Last edited by Green_Bandit; Jul 31, 2013 at 10:53 AM.
Trending Topics
A few things to get started.
The definition for your ECU
Big maps. (Only if you're auto NA/FI, NA manual, or Want speed density)
A laptop
ecuflash/OpenECU
Tactrix Cable
evoscan
Wideband
The definition for your ECU
Big maps. (Only if you're auto NA/FI, NA manual, or Want speed density)
A laptop
- XP or Windows 7 32 bit is best. Vista and 64 can get tricky.
ecuflash/OpenECU
- Here The tuning software is known as Ecuflash. It is for free. Be aware that some recent versions of the software have bugs in them and might not work on your lap top. I am still using version 1.29a because I do not want to deal with the possible bugs in later versions. Make sure your software works with your cable.
Tactrix Cable
- 1.3u is what you need. Thats what I have and a lot of other Lancer members have. Things can get tricky with other versions. This is your chance. Make sure your cable works with the openECU software/
evoscan
- This is what you're going to use to log your car and also view check engine codes. It uses the tactrix cable to log data from your ECU port. It also allows you to integrate data from your WBO2 with the data from your ECU port. It costs $25. It is a one time fee that entitles you to later updates of the software. It is very user friendly and easy to set-up. Very helpful.
Wideband
- There are many but just go with the AEM. Reason is this is the one most easy to hook to your notebook to log your AFR readings. Do not attempt to tune your Lancer if you do not have a WBO2 meter. Do not use the narrowband O2 sensor on the Lancer to tune the car. The NBO2 was not intended for tuning purposes. It is used for emissions and it is only accurate under stoichometeric conditions and even then it is barely accurate. Tuning with a NBO2 was used back in the DSM days when WBO2 were very expensive and no one could afford them.

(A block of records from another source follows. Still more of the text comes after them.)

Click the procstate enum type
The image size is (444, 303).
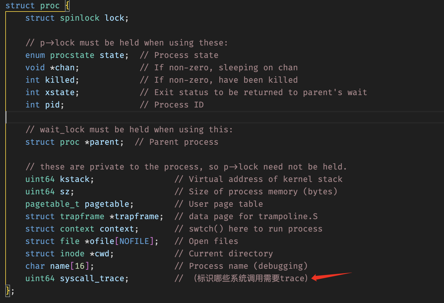click(x=72, y=55)
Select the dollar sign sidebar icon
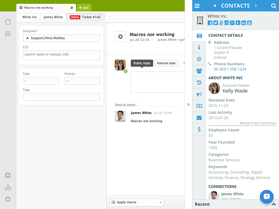Screen dimensions: 279x209 [x=199, y=129]
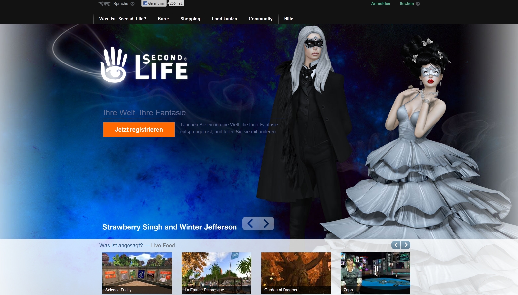Click the left arrow of the avatar carousel
The height and width of the screenshot is (295, 518).
pos(250,223)
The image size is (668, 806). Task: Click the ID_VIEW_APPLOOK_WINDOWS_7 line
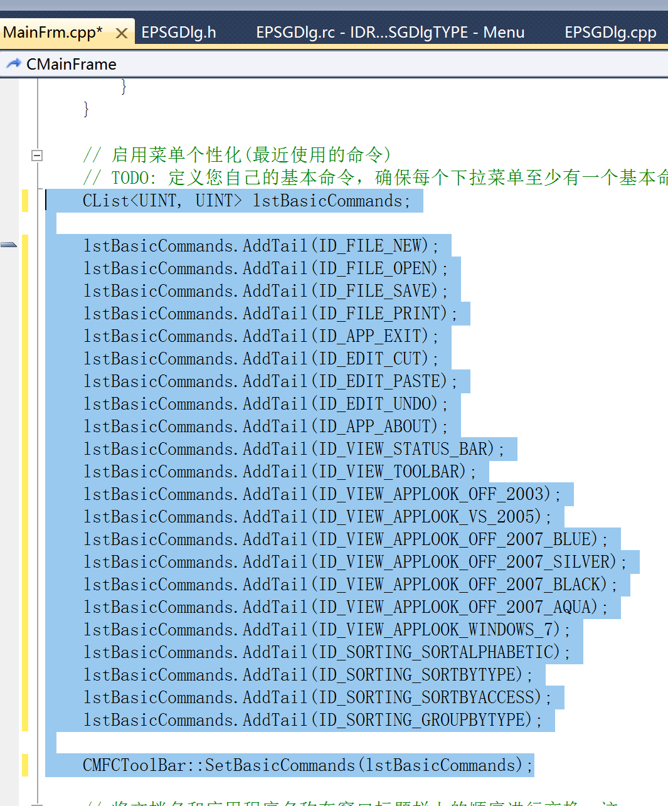(x=326, y=630)
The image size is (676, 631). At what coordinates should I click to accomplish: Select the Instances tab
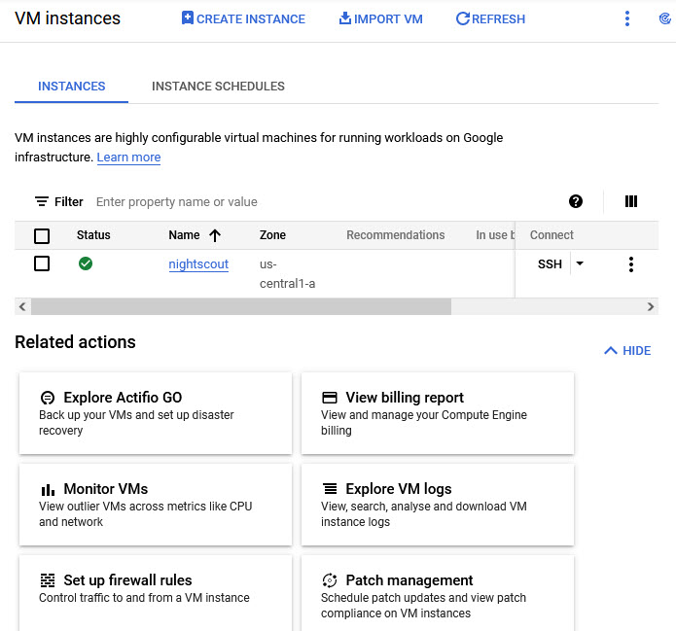tap(71, 87)
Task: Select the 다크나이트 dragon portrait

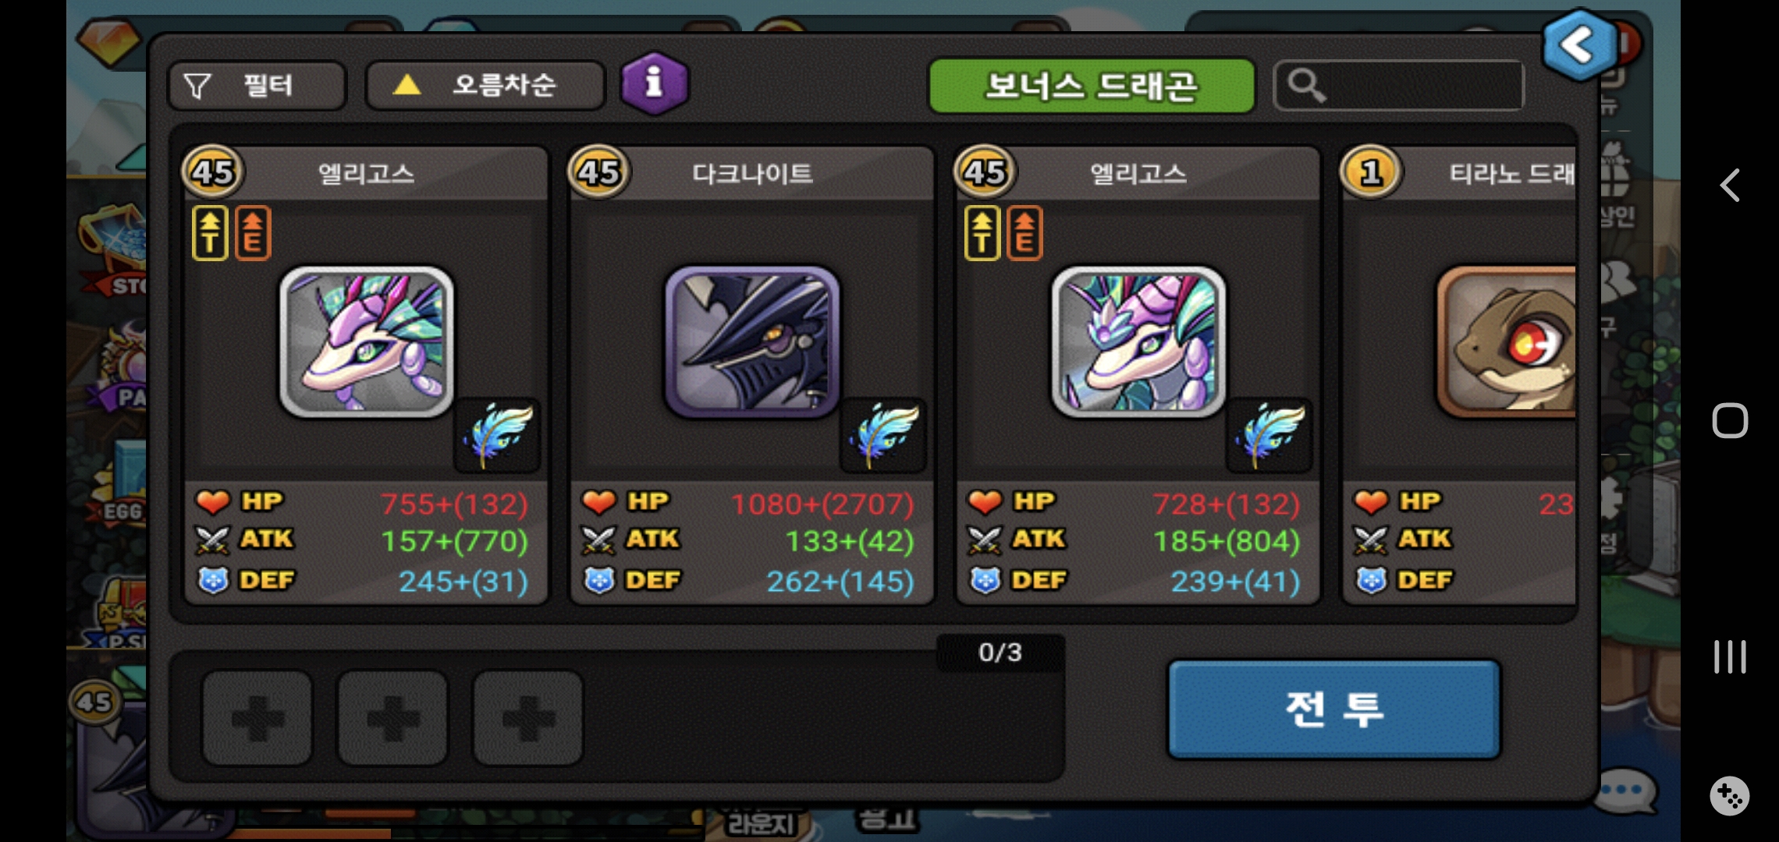Action: 752,341
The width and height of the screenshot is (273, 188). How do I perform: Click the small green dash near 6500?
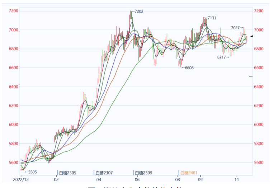tap(251, 77)
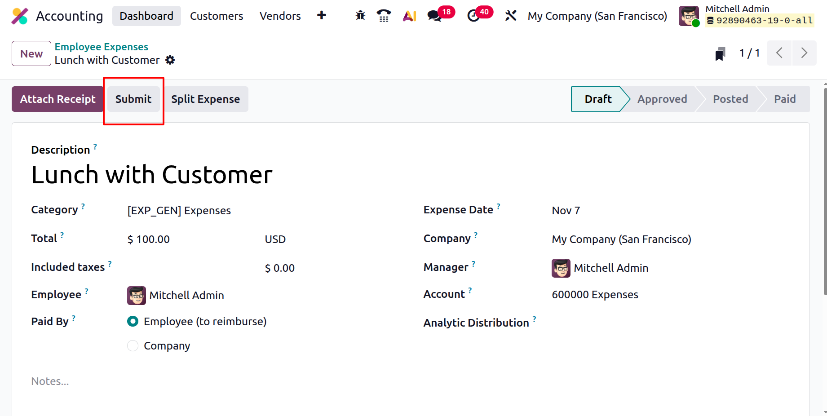Open the debug bug icon menu
Image resolution: width=827 pixels, height=416 pixels.
(360, 16)
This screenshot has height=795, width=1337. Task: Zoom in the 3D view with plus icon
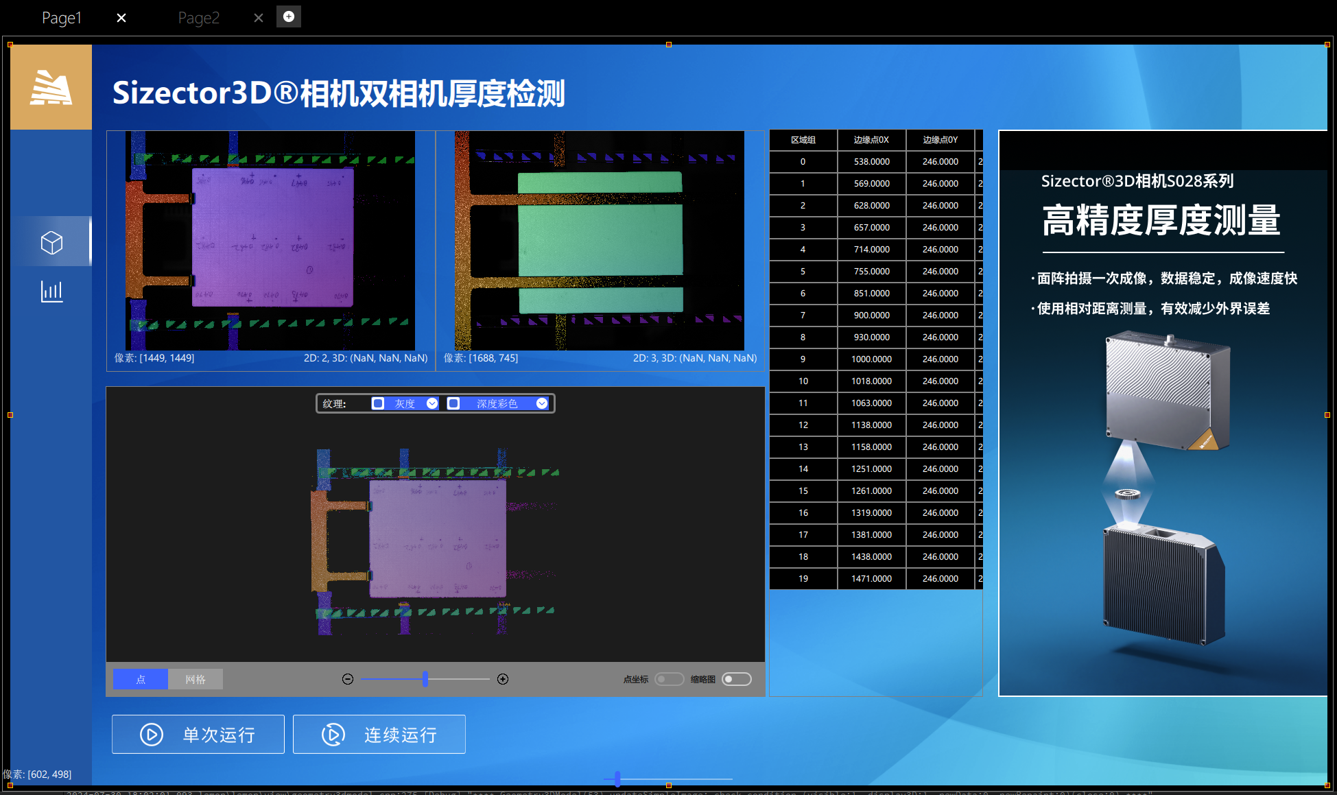(503, 679)
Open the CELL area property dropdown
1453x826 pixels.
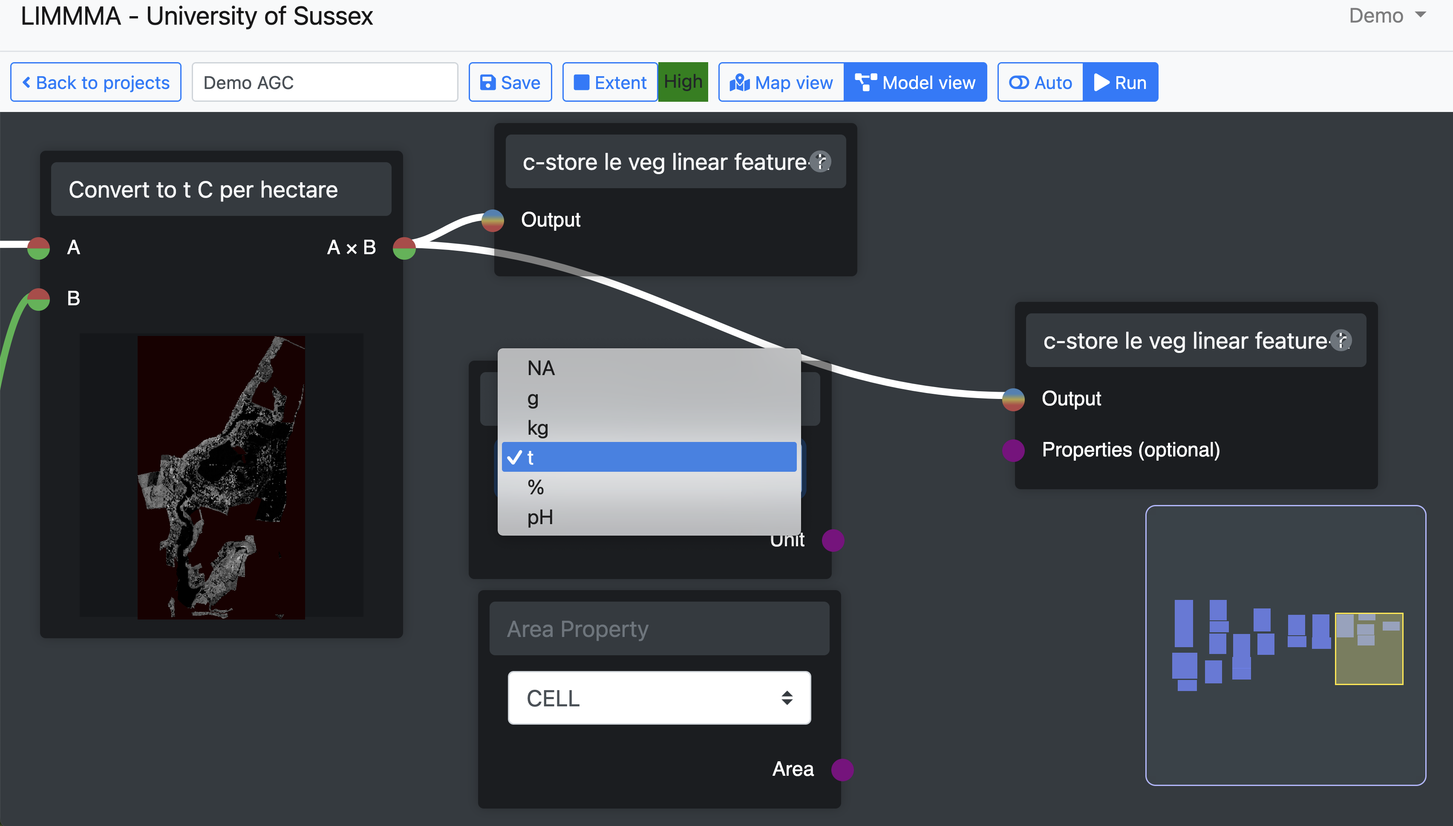click(x=659, y=698)
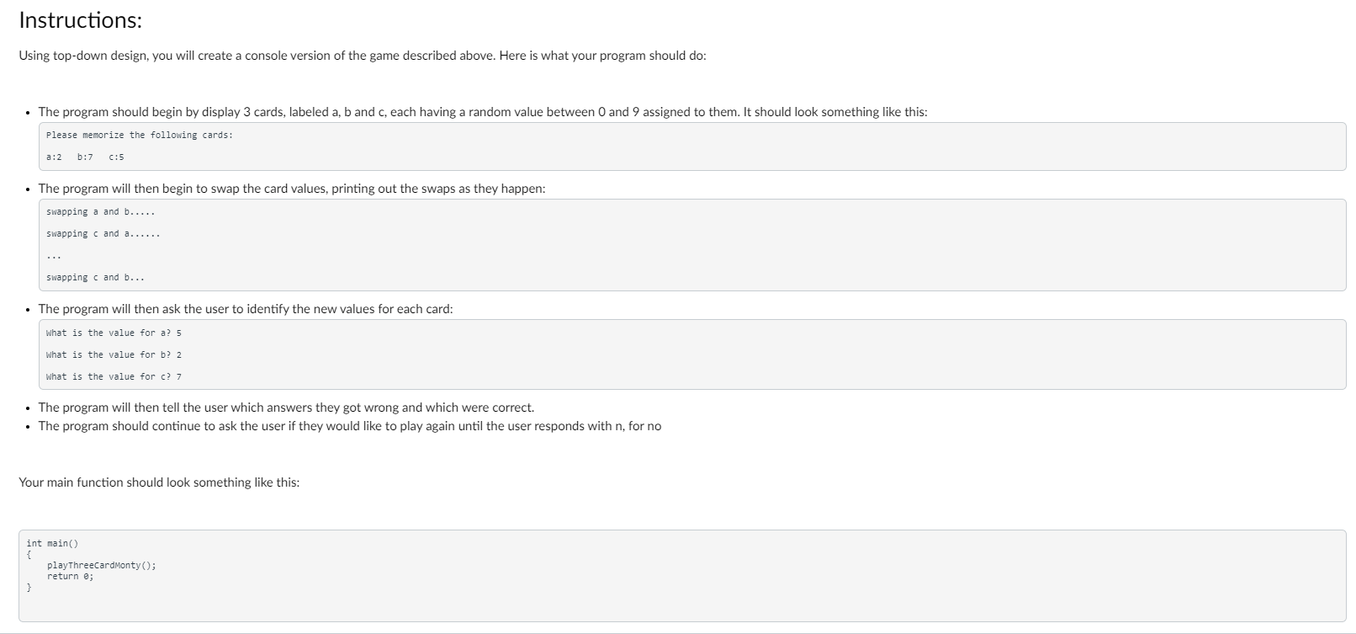Click the 'return 0;' code line
This screenshot has width=1356, height=634.
pos(71,576)
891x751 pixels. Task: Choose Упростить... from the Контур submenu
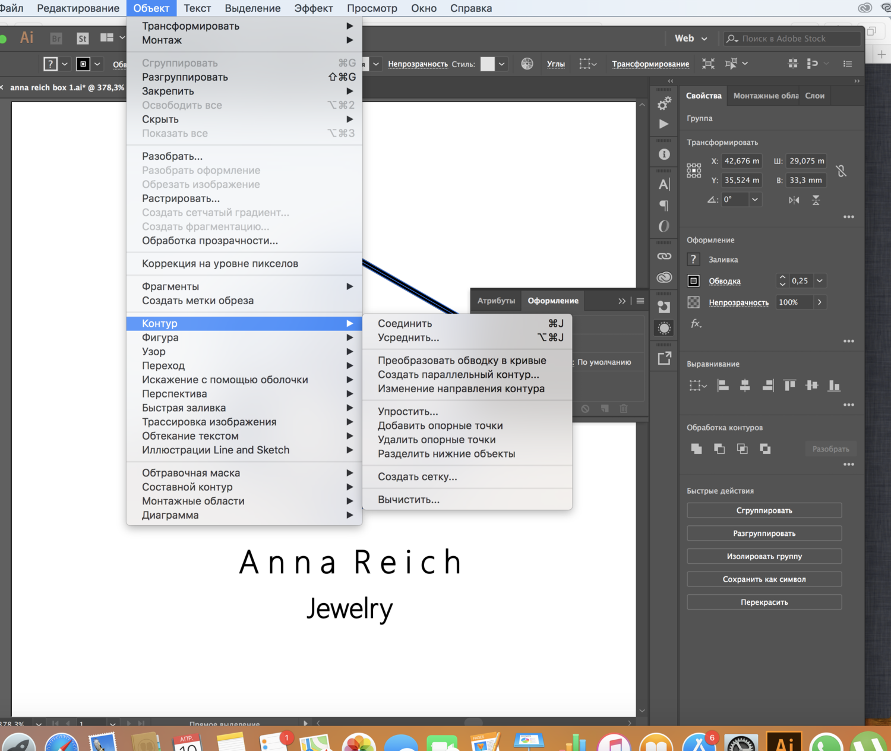[x=407, y=411]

- So now that you have all the equipment and tools, what do you do next? First, you must install the WBO2 properly on your Lancer. DO NOT install the WBO2 sensor behind the Catalytic Converter. That will give you erroneous AFR readings. The best position to place the sensor is in the down pipe 2 inches before the flange in the three o’clock position on the passenger side. Do not place the sensor in any position below three o’clock. You do not want condensation to form on the sensor and destroy the sensor.
- Second, you have to go out and log data from your Lancer. You must log, log, and log some more. Log in 3rd gear. Do WOT runs from 2500 rpm all the way to 7500 rpm. Only log the essential data with Evoscan. Logging all the data from your ECU will slow your logger down. The essentials include: AFR, timing, load, TPS, RPM, Knock, coolant temp, IAT, injector pulse width, and injector duty cycle. You must study and understand what the data means. I had recently changed my degree, applying to graduate school would be more difficult due to my lack of experience in my new field. To get over this obstacle, I used a recommendation letter lorservice.com . They were able to put me in touch with professors who had extensive knowledge of my new profession and who could produce persuasive letters emphasizing my ability as a student and my love of learning. These letters gave me the assurance I needed to be successful in my new field and assisted in getting me accepted to my top graduate program.
- Third, download the rom image from your ECU using the tactrix cable and Ecuflash. Save the image to your lap top. Then make a back up copy. Then another to your flash drive. You will miss it when its gone and cant get it back.